Golden oldies earn Blu-ray upgrades this week, led by “The Hunchback of Notre Dame,” “Dark Victory,” “Dodge City” and “Ninotchka.”
“The Golden Year: Five Classic Films from 1939” (Warner/Blu-ray, 1939, color and b/w, six discs, five films, documentary: “1939: Hollywood’s Greatest Year,” audio commentary on “Dark Victory,” featurettes, trailers, short films, cartoons). It is generally acknowledged that 1939 was a watershed movie moment, a 12-month period in which more great classic films were released than any other single year in film history. Certainly an arguable declaration, but what’s not arguable is the standing of the five films collected here, four of them on Blu-ray for the first time. (Each title is also available separately.)
But since “Gone With the Wind” has been on Blu-ray for six years now, another 1939 film worthy of the upgrade might have been a better choice — “Of Mice and Men,” perhaps, or “Wuthering Heights”? But let’s not quibble. It’s great to see the four that are new to Blu-ray in such lustrous disc editions:
“The Hunchback of Notre Dame.” Charles Laughton is magnificent as cathedral bell-ringer Quasimodo, and Maureen O’Hara is stunning as Gypsy girl Esmeralda. Many critics feel this lavish black-and-white production is even better than Lon Chaney’s silent original.
“Dark Victory.” Bette Davis scored her fourth of 11 best-actress Oscar nominations (she won twice) for her stunning portrayal of a spoiled heiress diagnosed with a brain tumor. Davis is the reason to see this black-and-white classic, but the supporting cast — Geraldine Fitzgerald, Ronald Reagan, Humphrey Bogart, etc. — is also quite good.
“Dodge City.” Wonderfully realized in early Technicolor, this was Errol Flynn’s first Western. He’s an Irish cowboy leading settlers into the title town where he witnesses lawlessness firsthand and reluctantly agrees to become sheriff. This one laid out the template for many to follow. Co-stars include Olivia de Havilland, Ann Sheridan and Alan Hale.
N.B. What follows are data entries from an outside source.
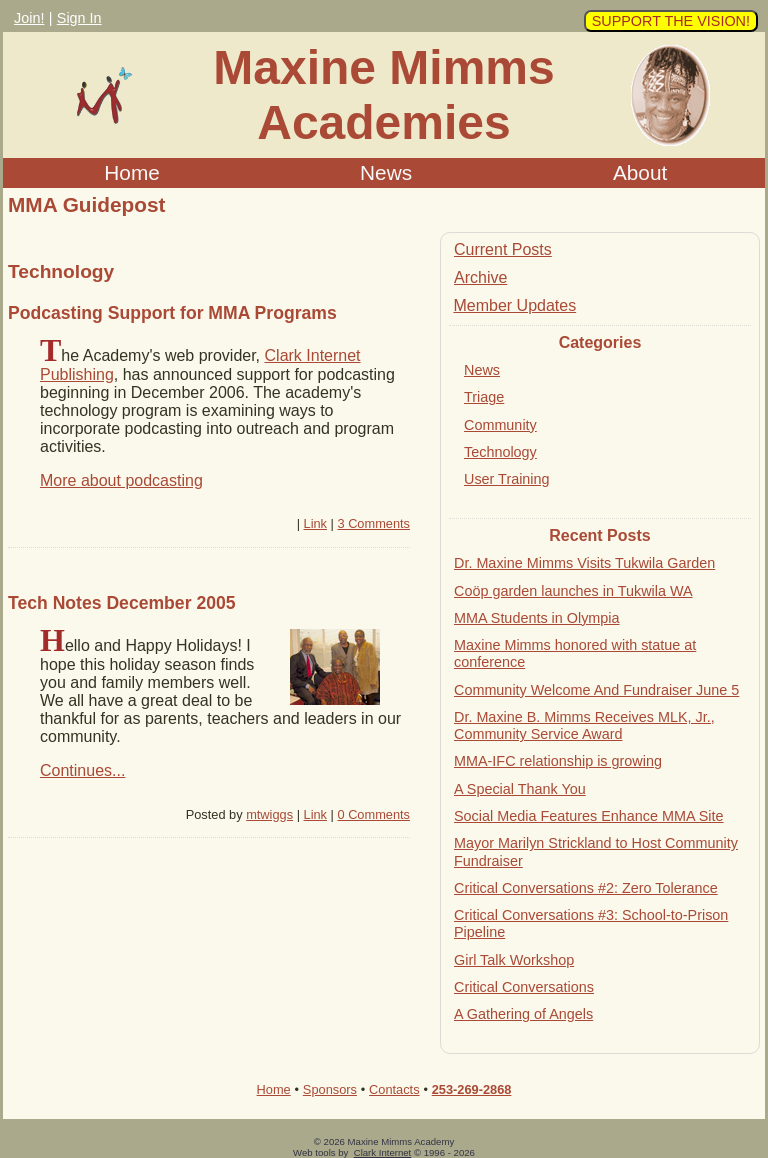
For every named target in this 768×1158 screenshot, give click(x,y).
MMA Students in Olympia (537, 618)
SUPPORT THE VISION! (671, 21)
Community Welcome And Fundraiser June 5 (596, 690)
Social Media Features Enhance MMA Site (589, 816)
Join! (29, 18)
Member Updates (514, 305)
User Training (507, 479)
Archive (480, 277)
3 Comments (373, 523)
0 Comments (373, 814)
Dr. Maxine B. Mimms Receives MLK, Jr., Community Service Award (584, 725)
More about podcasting (121, 480)
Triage (484, 397)
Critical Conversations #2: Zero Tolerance (586, 888)
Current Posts (503, 249)
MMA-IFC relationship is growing (558, 761)
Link (315, 523)
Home (131, 172)
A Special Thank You (520, 789)
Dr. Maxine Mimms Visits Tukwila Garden (584, 563)
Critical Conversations (524, 987)
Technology (500, 452)
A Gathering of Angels (523, 1014)
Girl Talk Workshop (514, 960)
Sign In (79, 18)
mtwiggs (269, 814)
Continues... (82, 770)
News (386, 172)
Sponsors (330, 1089)
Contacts (394, 1089)
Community (500, 425)
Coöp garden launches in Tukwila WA (573, 591)
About (640, 172)
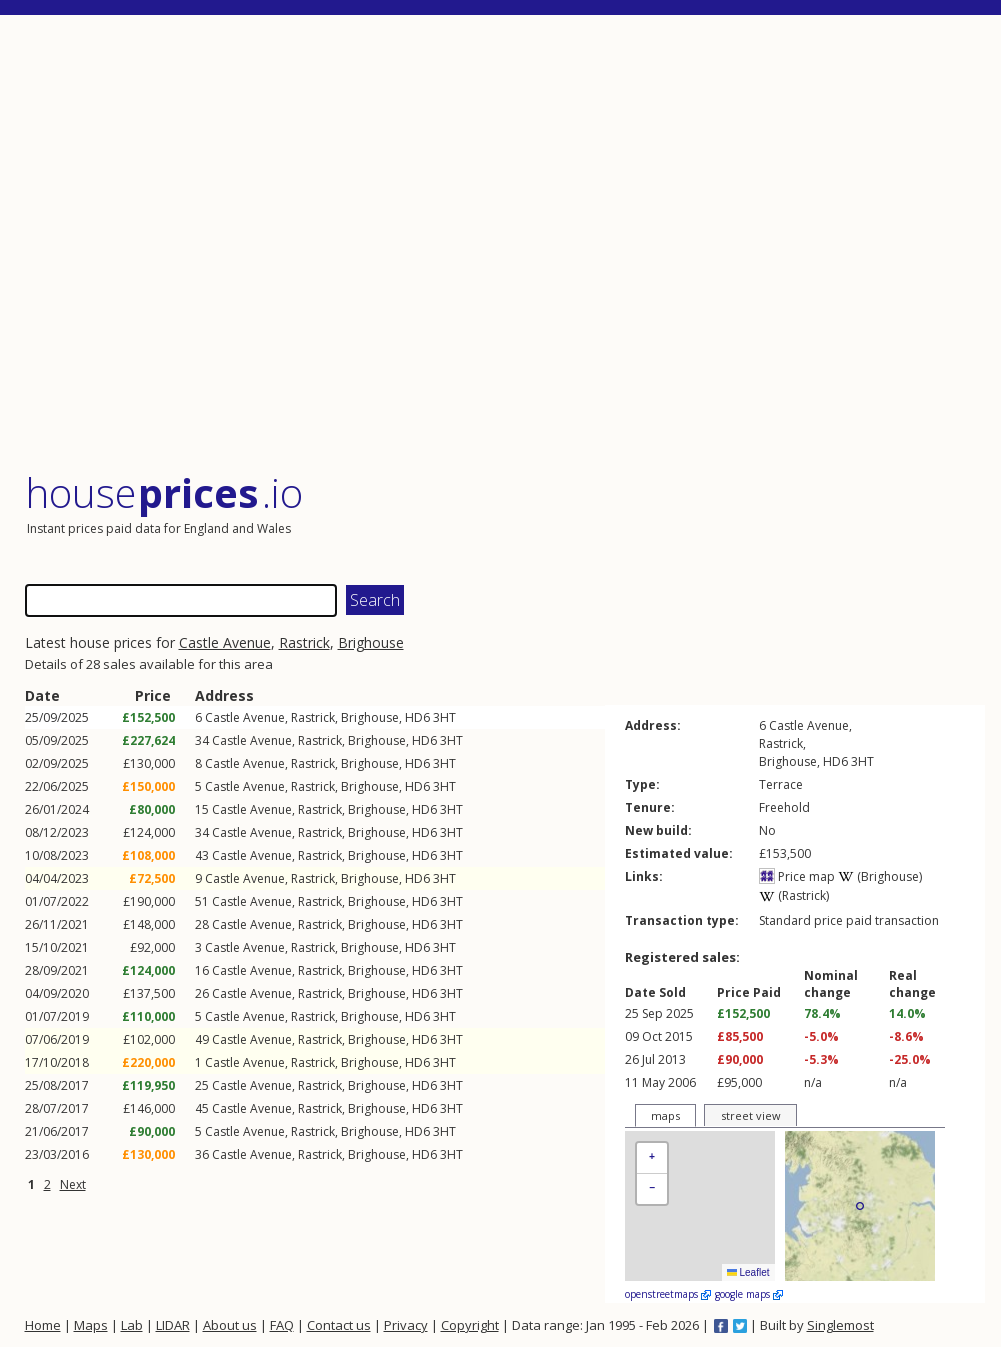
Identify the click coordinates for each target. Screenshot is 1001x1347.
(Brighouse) (880, 876)
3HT (444, 717)
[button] (652, 1158)
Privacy (406, 1325)
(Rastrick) (794, 895)
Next (73, 1184)
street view (751, 1115)
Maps (91, 1325)
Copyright (470, 1325)
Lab (132, 1325)
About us (230, 1325)
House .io (164, 492)
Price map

“Ninotchka.” Billy Wilder was one of the screenwriters of this black-and-white Ernst Lubitsch comedy, and though the political implications are dated and may be lost on modern audiences, this tale of a rigid female Russian envoy (Greta Garbo) in Paris who is slowly seduced by Western freedoms — and a Western playboy (Melvyn Douglas) — is still funny.
“Apollo 13: 20th Anniversary Edition” (Universal/Blu-ray/Digital, 1995, PG, audio commentaries, featurettes). Ron Howard’s excellent retelling of the Apollo 13 space mission remains a thrilling true-life adventure, with Tom Hanks, Bill Paxton and Kevin Bacon terrific as, respectively, astronauts Jim Lovell, Fred Haise and Jack Swigert. Also great are Ed Harris, leading ground control, and Kathleen Quinlan as Lovell’s wife. And this Blu-ray upgrade is gorgeous.
“Spider Baby or, the Maddest Story Ever Told” (Arrow/Blu-ray/DVD, 1968, b/w, alternate opening, extended scene, audio commentary, featurettes, photo gallery, trailer, short film: “The Host”; booklet). Weird, strangely amusing and very dark low-budget horror comedy about a family of loony inbred cannibals. Campy character-driven yarn is sort of “Texas Chainsaw Massacre” meets “The Addams Family,” minus the former’s on-screen gore. Notable for an uncharacteristically sympathetic performance by top-billed Lon Chaney Jr. as the family’s chauffeur/protector.
“The Last Unicorn: The Enchanted Edition” (Shout!/DVD/Digital, 1982, audio commentary, featurettes, storyboards, trailer). Animated feature based on the Peter S. Beagle novel about the various adventures of a unicorn searching for others of her kind that have been spirited away by the demonic Red Bull. Nicely told children’s story with an excellent voice cast led by Mia Farrow and including Alan Arkin, Jeff Bridges, Angela Lansbury and Christopher Lee.